Law students use eye-opening trip to jumpstart summer fellowship

May 7, 2018

Four law students traveled to Montgomery, Alabama, in late April to attend the opening ceremony of the Legacy Museum and the National Memorial for Peace and Justice, the nation's first memorial dedicated to the legacy of slavery, lynching, segregation and other forms of oppression among African Americans. As a result, they will be better prepared to engage in meaningful work this summer to address racial disparity in the justice system.Hyun-Mi Kim, Michael McCorkle, Noe Merfeld, and Jacob Walsh are the inaugural recipients of The Calhoun Family Fellowship established by Jerry Calhoun to advance equal justice. Mr. Calhoun invited and generously funded the fellows to join him, his wife Andrea, and son Shawn on this life-changing Montgomery experience.

According to professor and fellowship advisor Bob Boruchowitz, the trip served as an excellent prelude to this summer's fellowship activities. "It gave them a tremendous head start on thinking about how to incorporate a sense of the history of racial injustice into the work they will do," he said.

During the summer-long fellowship, students will work on appellate issues relating to youth justice, assisting Boruchowitz with one appeal in particular, the case of an 11-year-old girl who was convicted in Grays Harbor County. Fundamentally, he wants the students to learn to be advocates for systemic reform of a system that perpetuates racial inequity.

In addition to touring the museum and memorial, the students attended a series of lectures, seminars and events featuring notable figures: former Vice President Al Gore; civil rights lawyer Marian Wright Edelman; women's rights advocate Gloria Steinem; Sherrilyn Ifill, director counsel of the NAACP Legal Defense Fund; “The New Jim Crow” author Michelle Alexander; and Bryan Stevenson, an acclaimed public interest attorney who founded the Equal Justice Initiative, the organization that created the memorial and museum.

The students returned with powerful impressions of their time in Alabama.

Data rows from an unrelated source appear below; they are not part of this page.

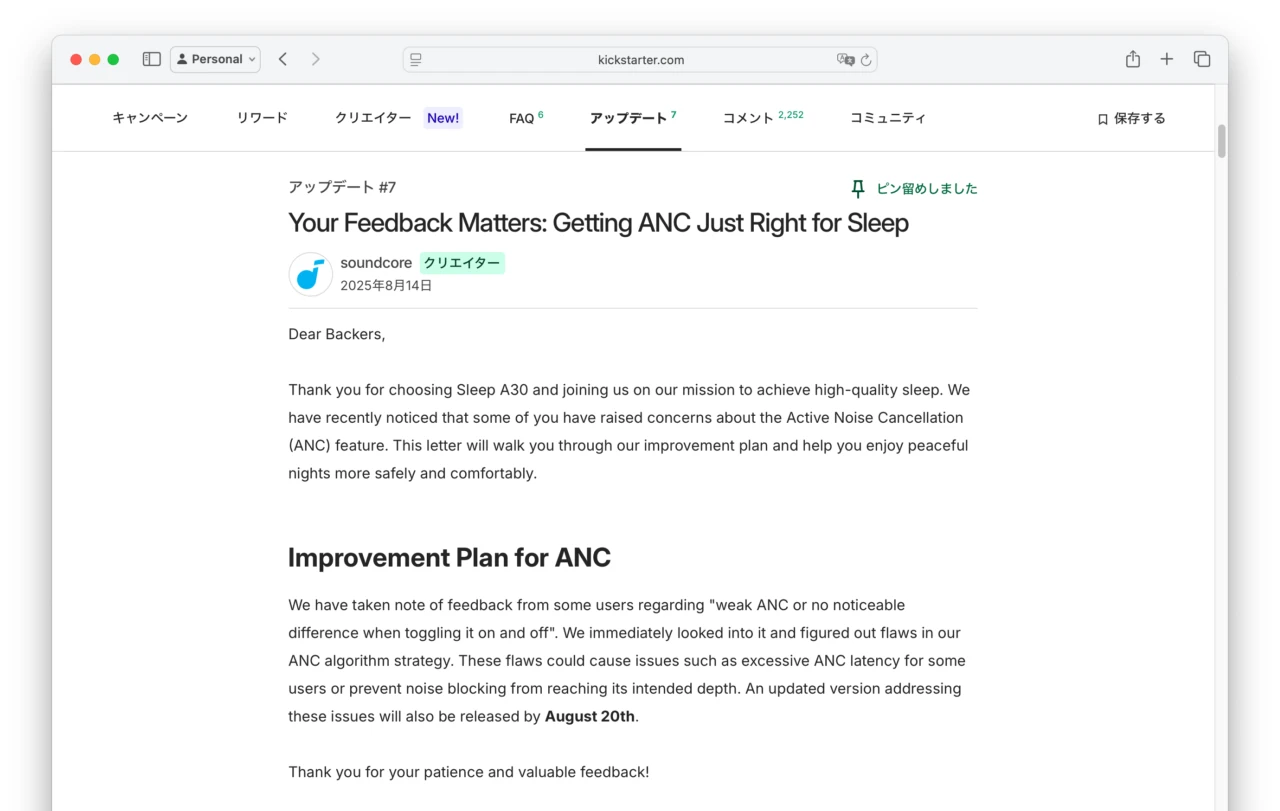Click the kickstarter.com address bar
The image size is (1280, 811).
(642, 60)
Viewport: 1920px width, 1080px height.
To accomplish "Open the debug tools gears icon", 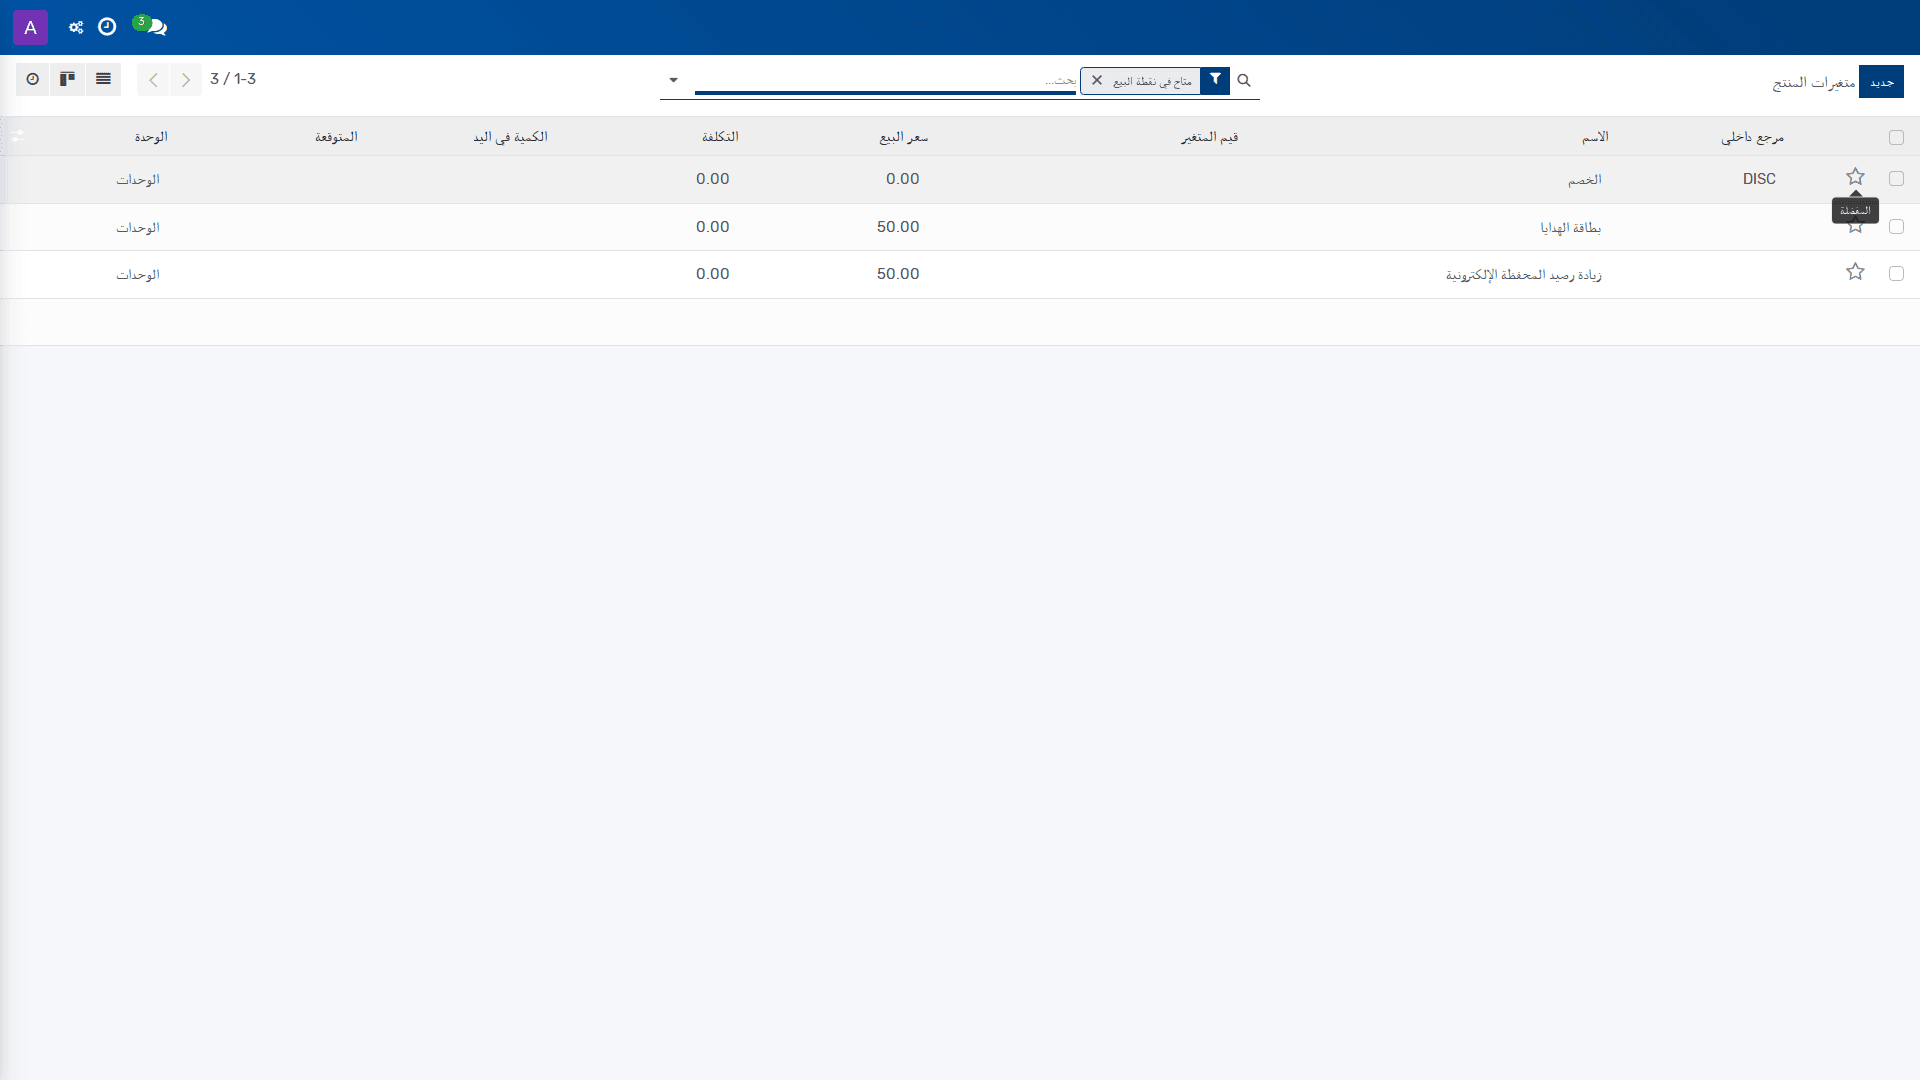I will coord(76,27).
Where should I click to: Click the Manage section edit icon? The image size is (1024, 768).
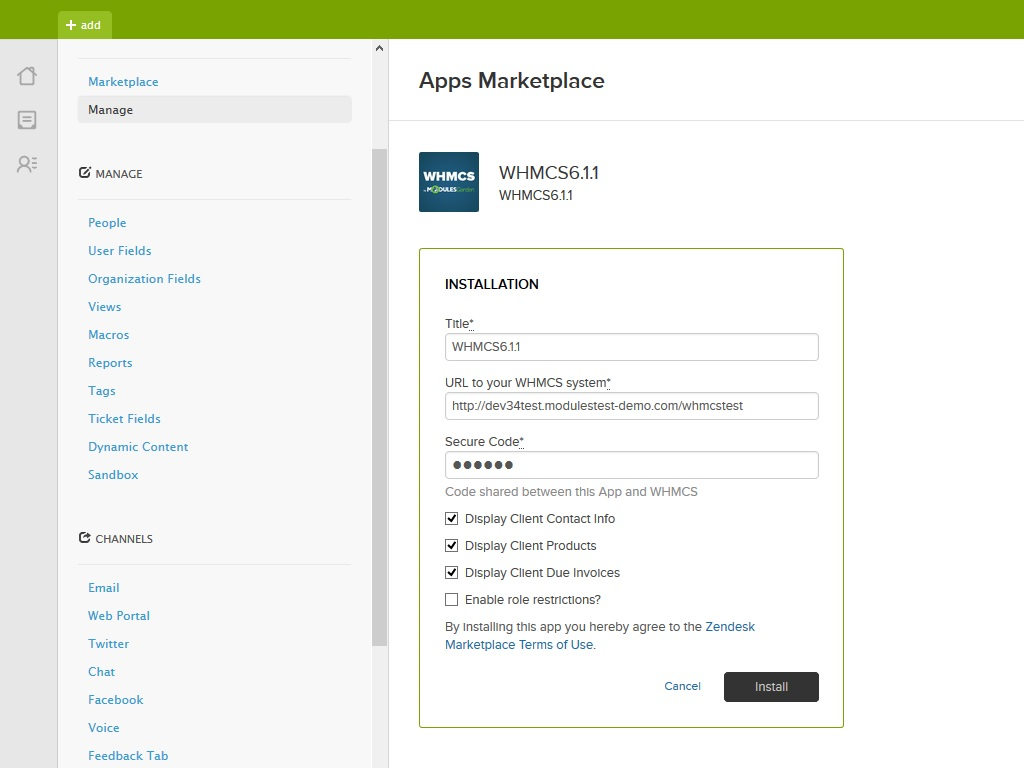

  • Jacob Walsh: "I almost can't put into words what the experience was like, but it was truly moving. I benefited from being able to hear from people like Michelle Alexander and Bryan Stevenson, who inspired me to attend law school in the first place. I am now even more motivated to be part of the fight to make our criminal court system a more equitable place for everyone."
  • Noe Merfeld: "To me, the most powerful aspect of the trip was touring the museum. It drew a clear parallel between slavery in the past and mass incarceration of people of color taking place today. I will use this experience to inspire me and shape the focus of what I want to accomplish. Achieving equal justice can seem like a big and daunting task, so I am excited to focus on improving the community in Seattle."
  • Michael McCorkle: "My overall impression of the trip was such a collection of joy and sadness; I couldn't help but go to bed each night feeling tremendously full. It was a sobering experience, one in which the gravity of the moment both oppresses you and lifts you right into the air."

Dean Annette Clark, who accompanied the students and Boruchowitz, also praised the memorial: "Visiting the National Memorial for Peace and Justice in Montgomery was an unforgettable and haunting experience for me, and one that I will be processing for a long time to come. The memorial contains both a lesson and a hope: that national reconciliation cannot come without first facing the truth that our history records a direct line from the inhumanity of slavery to lynchings as a means of terrorizing black communities to mass incarceration, but also that facing that truth can lead to the rebirth of our nation."